Should you buy the CSL dip?
CSL (ASX: CSL) shares are down almost 10% in the last two sessions to a fresh three month low. A selloff of this magnitude is quite rare for the defensive market darling, which may have investors thinking – Should I buy the dip?
On Wednesday, CSL said FY23 profits should hit the top end of its guidance range (US$2.8 billion) on a constant currency basis. But it faces a foreign currency headwind between US$230 million to US$250 million, up from US$175 million it expected just five months ago.
To add further insult to injury, CSL provided its first take on FY24 earnings, with expectations of net profit after tax and amortisation (NPATA) growth of 13-18% or US$2.9 billion to US$3.0 billion. This was below market expectations of US$3.33bn.
The last time CSL experienced a selloff of this magnitude was in December 2021 – When it raised $6.3 billion (at an 8.2% discount) for its acquisition of Vifor Pharma. It took CSL around 7 months to return to pre-selloff levels.
But does any of this matter when you’re a market darling?

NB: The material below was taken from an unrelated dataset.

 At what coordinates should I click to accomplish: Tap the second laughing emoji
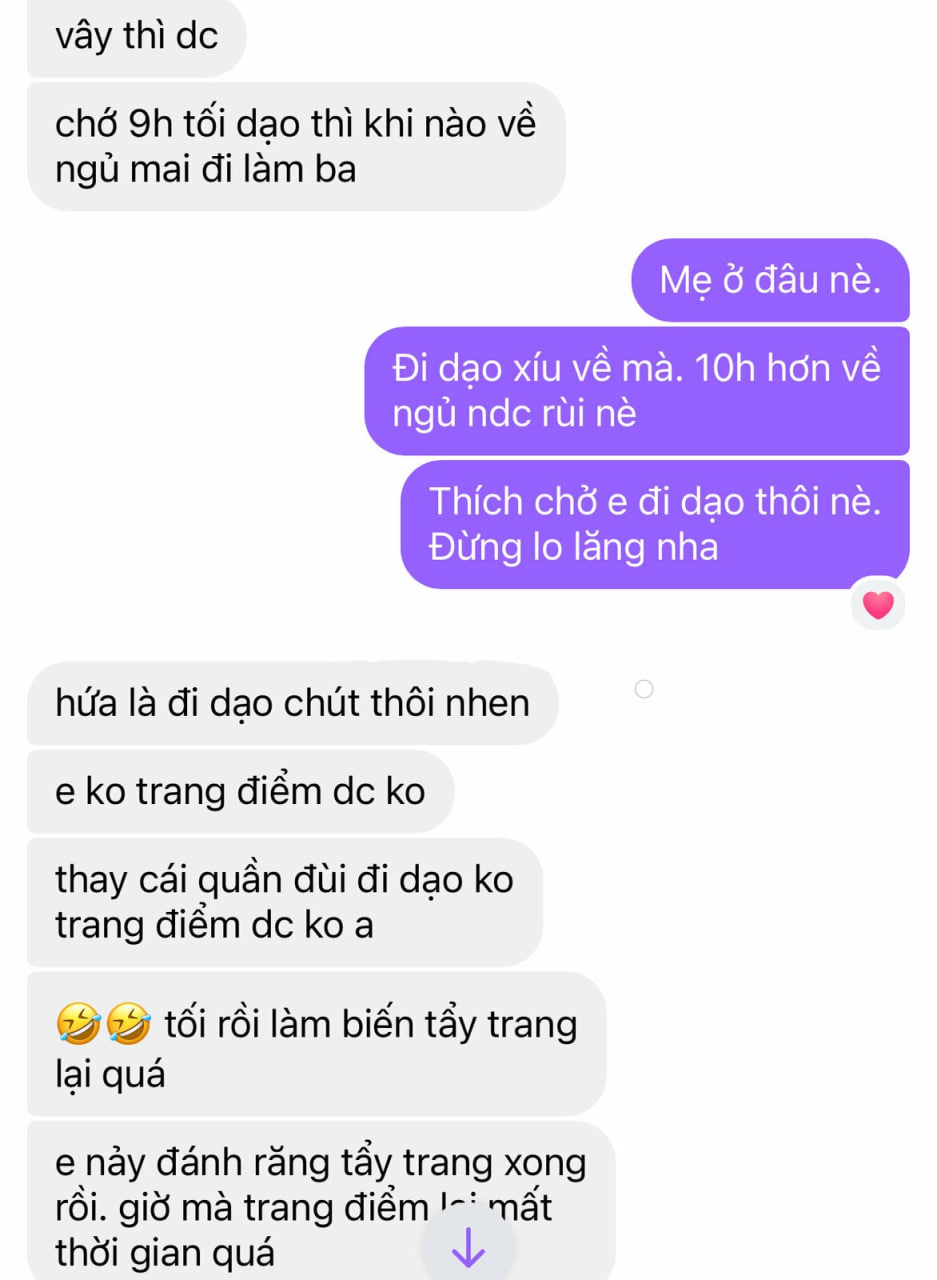[128, 1025]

Let’s see what the experts are saying.
Market Matters: Reducing Exposure
James Gerrish, Portfolio manager at Market Matters is considering cutting the 4% CSL position within their Flagship Growth Portfolio (the position still sits around a 12% paper profit).
He summarises the announcement as "essentially margins in Behring are not recovering as quickly as the market anticipated which means earnings growth is going to lag bullish analyst assumptions."

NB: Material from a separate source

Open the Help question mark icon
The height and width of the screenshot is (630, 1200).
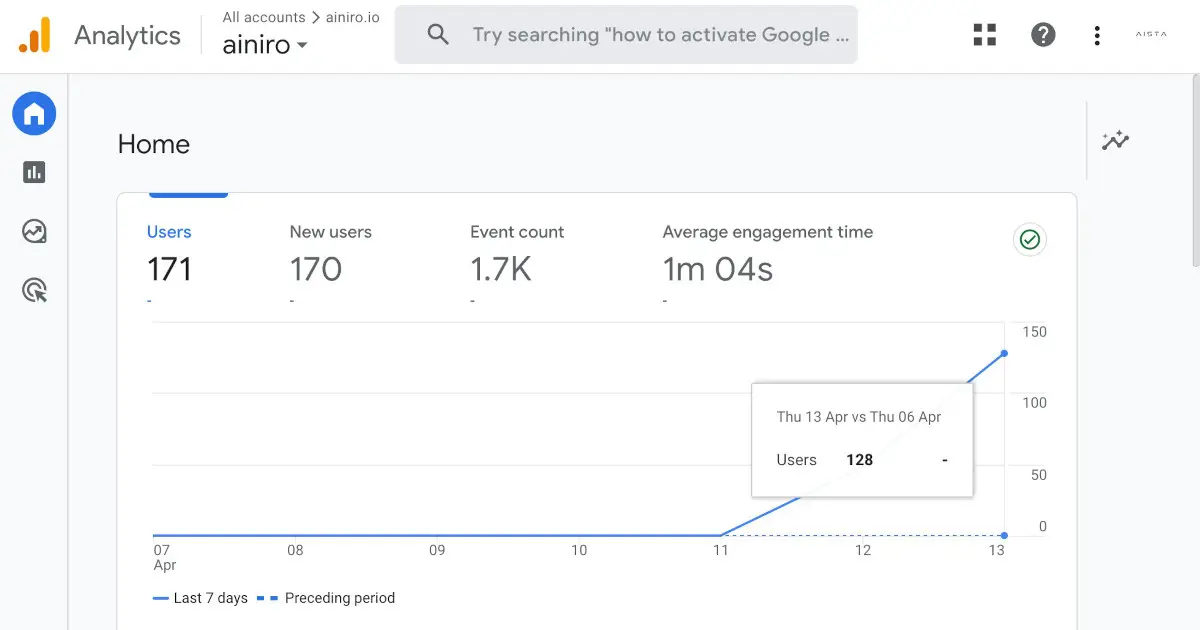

"Importantly our reason to have bought CSL this year has gone hence subscribers shouldn’t be surprised if we exit what’s left of our position in the coming days/weeks," Market Matters said in their morning report on Thursday.
Morgan Stanley: Margin Recovery Pushed Forward
Morgan Stanley retained an OVERWEIGHT rating but lowered its target price from $339.0 to $325.0.
“Of our ~9% downgrade to FY24e NPAT, ~50% is foreign exchange and ~50% is slower gross margin recovery – We don’t see change to the long-term picture but rather a 6-12 month delay in getting there,” the analyst said in a note on Wednesday.
“CSL guides plasma gross margins to be back to pre-pandemic levels in FY26-28. We are confident gross margin improves from here given: i) strong reversal in collection volume, ii) softening of donor fees and iii) slower growth in the fixed cost base.”
The broker said CSL is still expected to deliver 13-18% net profit growth and with no change to its long-term picture, remains Overweight on the stock.
Citi: Resets Behring Margin Expectations
Citi reiterated a similar view – That the trading update “was about resetting the market’s expectations for the recovery of gross margins in the Behring division, as both donor fees and labor cost inflation remain higher than anticipated.” This is in contrast to market expectations of a more V-shaped recovery by FY26.
The broker reiterated a BUY rating but lowered its price target from $350.0 to $340.0.
“Our target price moves to $340 implying CSL should trade on an FY26 PE of ~27x, in-line with the 10-year average,” the analysts said.